Ante mí tenía una especie de Linda Blair, su voz sonaba distinta, su forma de expresarse difería de sus ademanes refinados y delicados. Nada en ella recordaba a Cristina de Austria, era como su copia reversa. Era de las pocas veces que la escuchaba decir algo, sin usar uno de sus manidos “o seas”.

Me recluí tras la cámara con la única intención de pasar desapercibido y, aunque su cuerpo desnudo había despertado mi libido, mi profesionalidad me obligaba a pensar en aquello como algo meramente científico. La frontera entre mis sueños y la realidad, era algo que mi educación convencional (sé que algunos podrían tacharme de tener una doble moral) no me dejaba traspasar.

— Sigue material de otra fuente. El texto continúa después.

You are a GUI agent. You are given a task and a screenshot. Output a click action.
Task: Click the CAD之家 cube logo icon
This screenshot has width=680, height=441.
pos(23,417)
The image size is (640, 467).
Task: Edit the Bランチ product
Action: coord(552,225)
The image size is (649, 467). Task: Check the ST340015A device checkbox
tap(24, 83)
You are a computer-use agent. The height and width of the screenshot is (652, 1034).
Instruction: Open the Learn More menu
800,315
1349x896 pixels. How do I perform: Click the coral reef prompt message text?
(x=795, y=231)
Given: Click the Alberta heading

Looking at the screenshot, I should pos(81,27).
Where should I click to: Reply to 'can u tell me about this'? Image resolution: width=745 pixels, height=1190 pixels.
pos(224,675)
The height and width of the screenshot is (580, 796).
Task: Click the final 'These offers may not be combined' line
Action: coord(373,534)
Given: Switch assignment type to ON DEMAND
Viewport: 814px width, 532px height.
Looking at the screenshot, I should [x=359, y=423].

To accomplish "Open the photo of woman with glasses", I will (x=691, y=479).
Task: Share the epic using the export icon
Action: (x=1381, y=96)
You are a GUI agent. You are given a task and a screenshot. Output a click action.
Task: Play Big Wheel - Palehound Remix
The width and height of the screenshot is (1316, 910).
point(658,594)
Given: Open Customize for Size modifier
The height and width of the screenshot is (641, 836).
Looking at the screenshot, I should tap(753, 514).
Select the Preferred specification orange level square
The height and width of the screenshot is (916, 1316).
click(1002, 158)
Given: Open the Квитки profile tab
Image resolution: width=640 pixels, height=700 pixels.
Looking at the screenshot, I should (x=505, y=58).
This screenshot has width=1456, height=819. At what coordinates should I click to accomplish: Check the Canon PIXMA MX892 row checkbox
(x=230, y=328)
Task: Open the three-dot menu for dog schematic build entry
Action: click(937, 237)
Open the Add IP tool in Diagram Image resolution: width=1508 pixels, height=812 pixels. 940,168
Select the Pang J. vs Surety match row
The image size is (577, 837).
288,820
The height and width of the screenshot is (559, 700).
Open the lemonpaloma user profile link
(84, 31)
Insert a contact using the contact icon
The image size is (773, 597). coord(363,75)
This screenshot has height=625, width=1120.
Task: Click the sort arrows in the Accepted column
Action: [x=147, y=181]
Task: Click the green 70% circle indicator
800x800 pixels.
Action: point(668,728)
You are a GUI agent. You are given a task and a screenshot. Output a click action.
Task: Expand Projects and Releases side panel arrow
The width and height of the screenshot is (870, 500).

Aun así, no pude reprimir deleitarme en las formas de mi paciente que, a pesar de no ser una jovencita,  todavía se mantenía en forma y todo avance del tiempo  que el sacrificado deporte no había conseguido limar, se lo había cedido a un cirujano plástico.

Cuánto había de natural en sus redondos senos, su vientre plano, su trasero prieto, era difícil de adivinar. Todo en ella  tenía un toque de distinción, desde su hermoso rostro, pasando por sus delicados hombros, sus  voluptuosas caderas y sus ejercitadas piernas. Una mujer de su condición y clase  era un bocado de difícil acceso  y ella, de la peor de las maneras, se estaba ofreciendo en barra libre a dos hombres de un estrato social muy distinto al suyo.

Al llegar junto a  Iván y Ramón, la mujer aplastó sus tetas con sus manos  y sacó la lengua con total desvergüenza, circunstancia ante la que los dos fornidos hombres no parecieron inmutarse. Sin prolegómenos  de ningún tipo, la mujer se abalanzó sobre el “soviético”, restregó sus pechos sobre él al tiempo que se metía la mano en la entrepierna como una posesa. Ramón adoptó una postura de  esas de portero de discoteca y  observó impasible, cómo su compañero era acosado sexualmente.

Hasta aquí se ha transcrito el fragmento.